— What the task asks —
Find the line below with "Image resolution: width=508" and the line with "Task: Click the (1.2x Promo Price) label". Output them and the lines between, exactly, but not the pictures.
=== Task material ===
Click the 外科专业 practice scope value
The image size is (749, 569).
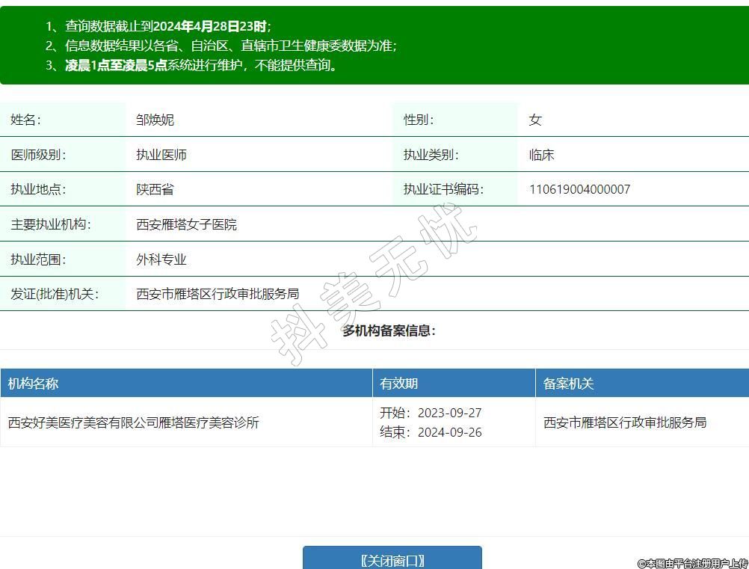coord(161,259)
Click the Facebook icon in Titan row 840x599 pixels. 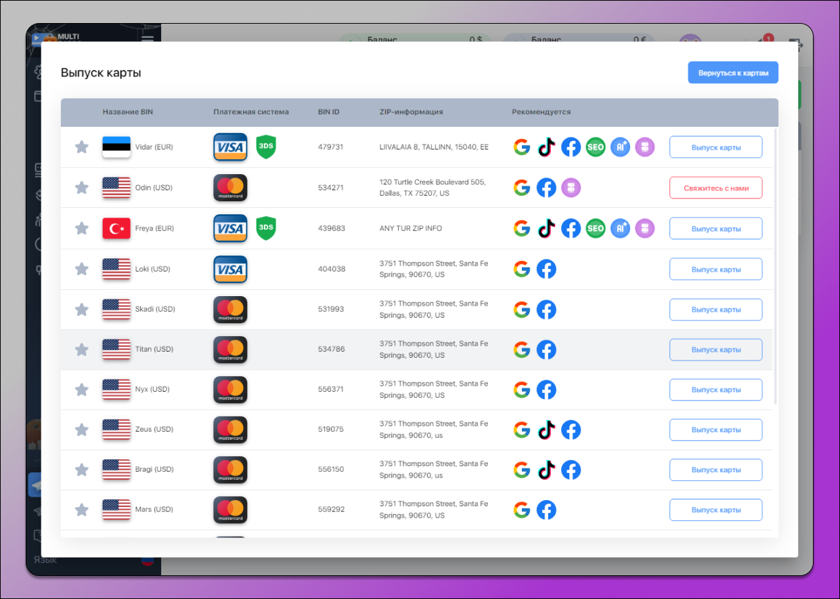[546, 350]
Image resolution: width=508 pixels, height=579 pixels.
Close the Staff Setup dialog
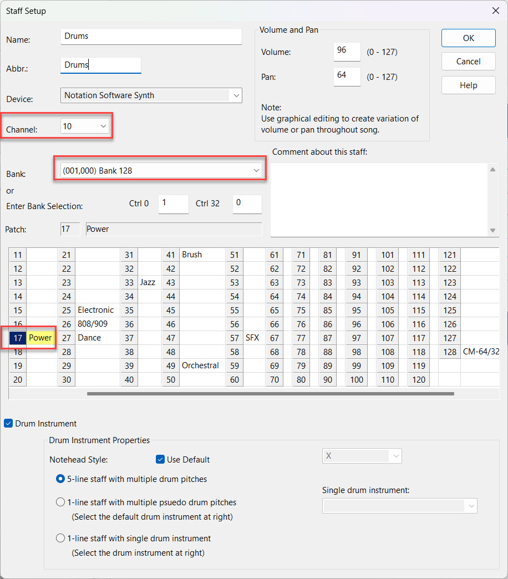(495, 11)
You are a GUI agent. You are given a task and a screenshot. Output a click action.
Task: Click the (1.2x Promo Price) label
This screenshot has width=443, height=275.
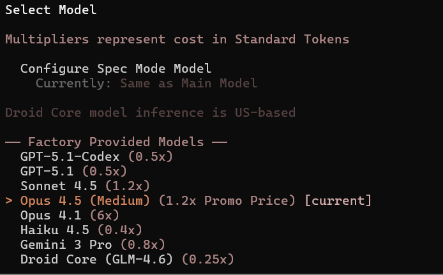pyautogui.click(x=227, y=200)
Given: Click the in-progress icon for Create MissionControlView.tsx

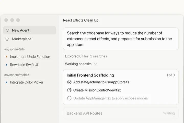Looking at the screenshot, I should [x=69, y=90].
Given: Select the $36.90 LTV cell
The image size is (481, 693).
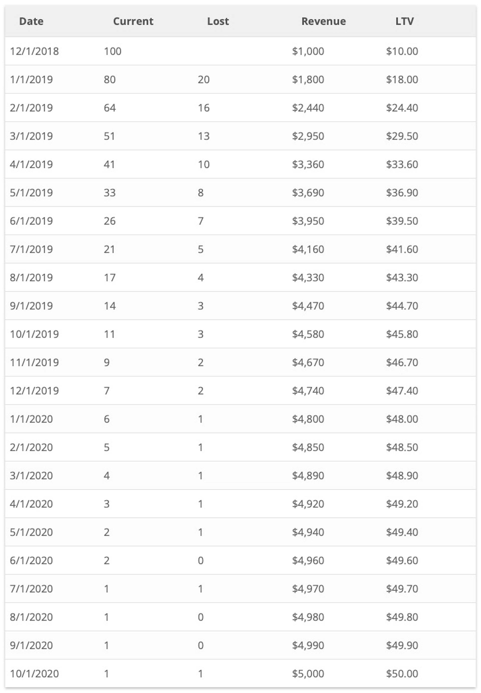Looking at the screenshot, I should coord(402,193).
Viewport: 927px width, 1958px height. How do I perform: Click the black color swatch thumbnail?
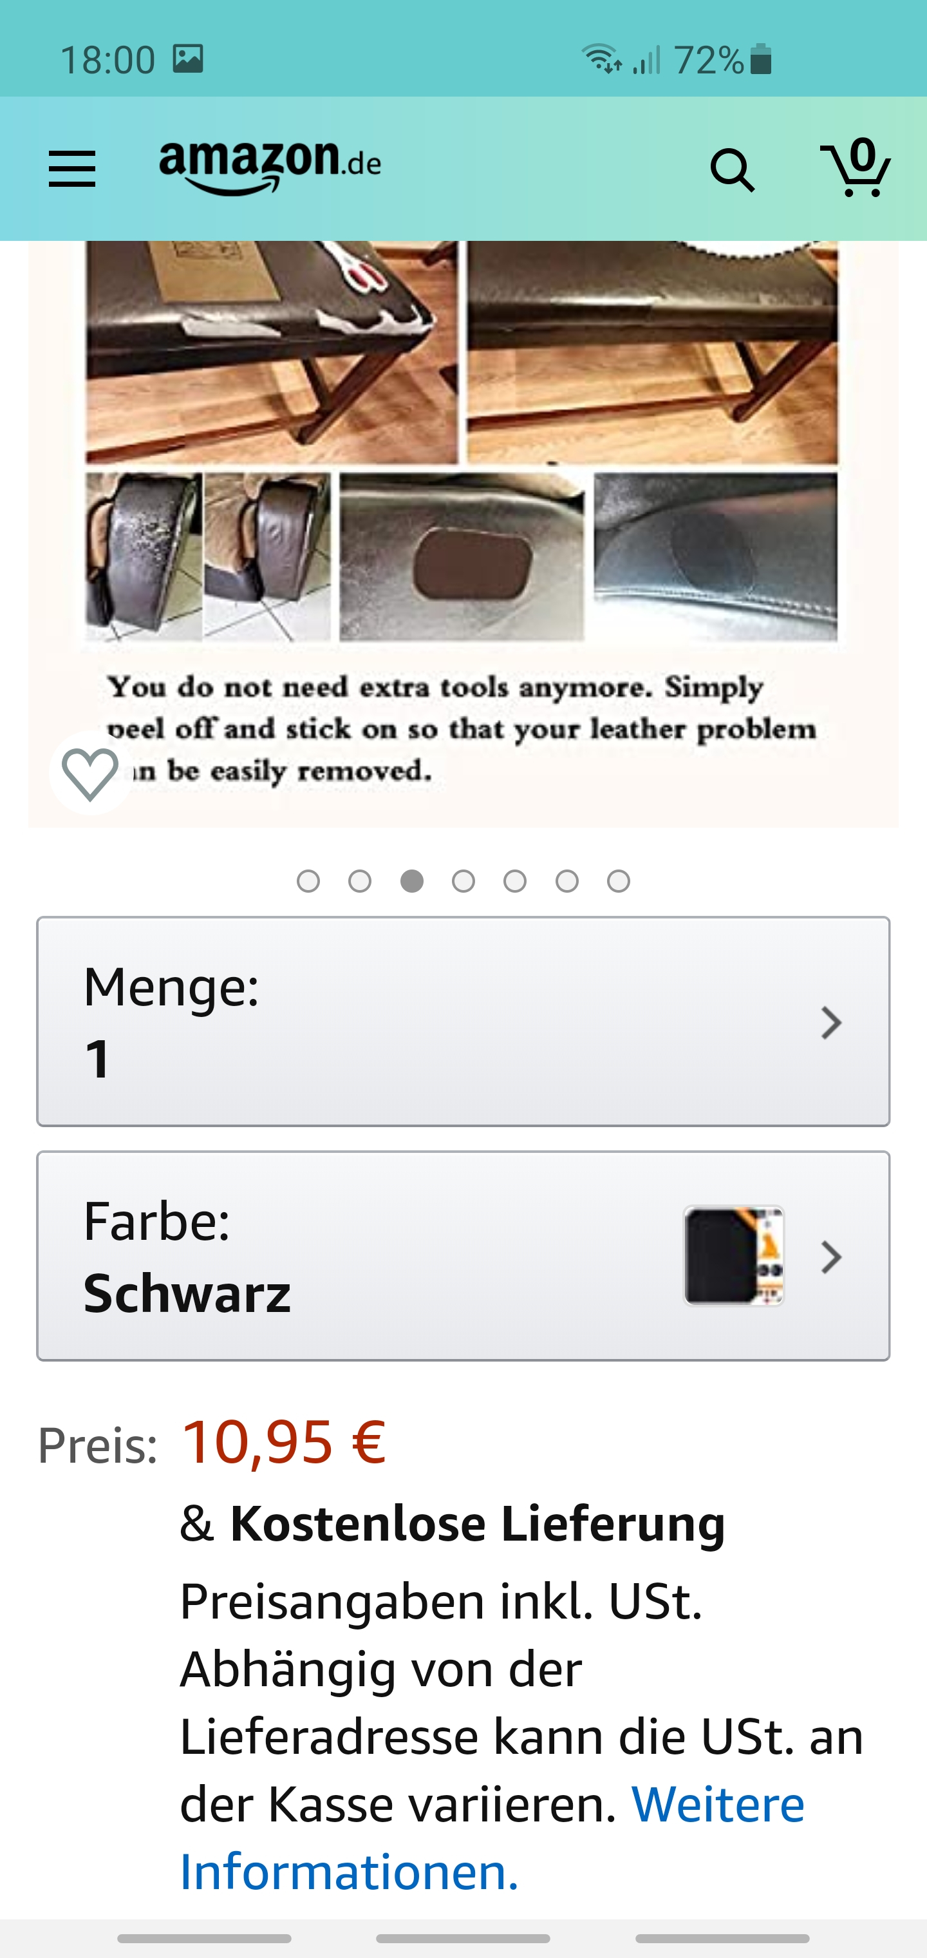(733, 1256)
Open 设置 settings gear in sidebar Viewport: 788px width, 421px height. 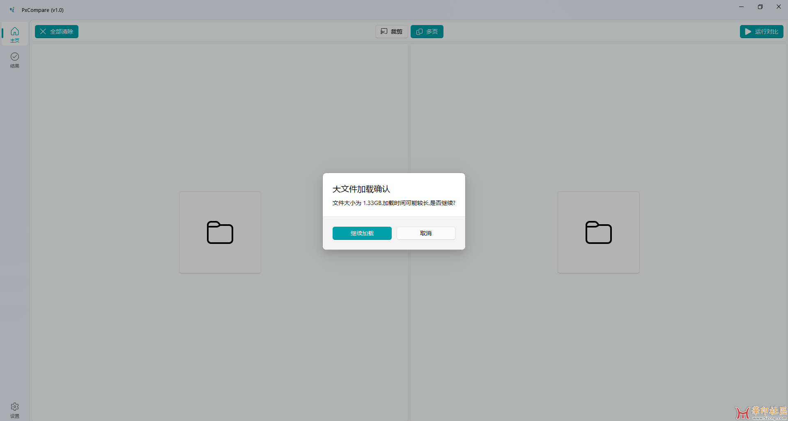coord(15,410)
===
— Your response —
Image resolution: width=508 pixels, height=579 pixels.
Close the Staff Setup dialog
(495, 11)
You are a GUI agent. You are given a task and a screenshot. Output a click action.
Task: Click the (1.2x Promo Price) label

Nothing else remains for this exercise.